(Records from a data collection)
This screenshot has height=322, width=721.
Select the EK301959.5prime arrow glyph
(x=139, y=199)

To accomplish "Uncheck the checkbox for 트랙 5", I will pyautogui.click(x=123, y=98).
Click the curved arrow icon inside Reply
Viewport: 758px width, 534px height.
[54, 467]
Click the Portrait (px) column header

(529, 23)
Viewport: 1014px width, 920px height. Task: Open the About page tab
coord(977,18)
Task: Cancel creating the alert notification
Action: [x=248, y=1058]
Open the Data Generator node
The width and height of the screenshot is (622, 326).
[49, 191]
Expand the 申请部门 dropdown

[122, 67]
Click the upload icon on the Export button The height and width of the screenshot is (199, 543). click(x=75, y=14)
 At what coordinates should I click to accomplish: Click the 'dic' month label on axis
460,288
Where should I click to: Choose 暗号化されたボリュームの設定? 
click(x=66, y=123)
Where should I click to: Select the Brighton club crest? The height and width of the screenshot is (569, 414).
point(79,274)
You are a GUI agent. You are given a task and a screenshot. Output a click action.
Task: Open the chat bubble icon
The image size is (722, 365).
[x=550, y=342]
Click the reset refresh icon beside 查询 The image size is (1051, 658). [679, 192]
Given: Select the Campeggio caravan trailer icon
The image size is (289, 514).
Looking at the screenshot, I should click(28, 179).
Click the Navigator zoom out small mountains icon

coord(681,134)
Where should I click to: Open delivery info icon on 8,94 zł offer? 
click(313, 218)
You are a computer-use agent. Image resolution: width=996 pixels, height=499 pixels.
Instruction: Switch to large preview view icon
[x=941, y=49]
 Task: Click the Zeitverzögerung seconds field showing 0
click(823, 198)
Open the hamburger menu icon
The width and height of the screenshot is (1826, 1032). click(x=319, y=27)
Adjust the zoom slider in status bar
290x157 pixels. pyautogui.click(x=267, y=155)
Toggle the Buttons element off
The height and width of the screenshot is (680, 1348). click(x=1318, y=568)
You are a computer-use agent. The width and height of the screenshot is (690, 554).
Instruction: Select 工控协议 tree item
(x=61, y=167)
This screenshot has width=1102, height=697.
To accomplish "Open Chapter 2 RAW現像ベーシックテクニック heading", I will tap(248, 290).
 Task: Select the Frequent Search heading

Task statement:
Output consists of exactly the lines from the one containing "Click the Navigator" to the end of the records above, retyped without change and with nothing extra.

Result for this exercise:
Click the Navigator zoom out small mountains icon

coord(681,134)
Where should I click to: Open delivery info icon on 8,94 zł offer? 
click(313, 218)
You are a computer-use agent. Image resolution: width=996 pixels, height=499 pixels.
Instruction: Switch to large preview view icon
[x=941, y=49]
 Task: Click the Zeitverzögerung seconds field showing 0
click(823, 198)
Open the hamburger menu icon
The width and height of the screenshot is (1826, 1032). click(x=319, y=27)
Adjust the zoom slider in status bar
290x157 pixels. pyautogui.click(x=267, y=155)
Toggle the Buttons element off
The height and width of the screenshot is (680, 1348). click(x=1318, y=568)
You are a computer-use agent. The width and height of the screenshot is (690, 554).
Instruction: Select 工控协议 tree item
(x=61, y=167)
This screenshot has width=1102, height=697.
To accomplish "Open Chapter 2 RAW現像ベーシックテクニック heading", I will tap(248, 290).
 Task: Select the Frequent Search heading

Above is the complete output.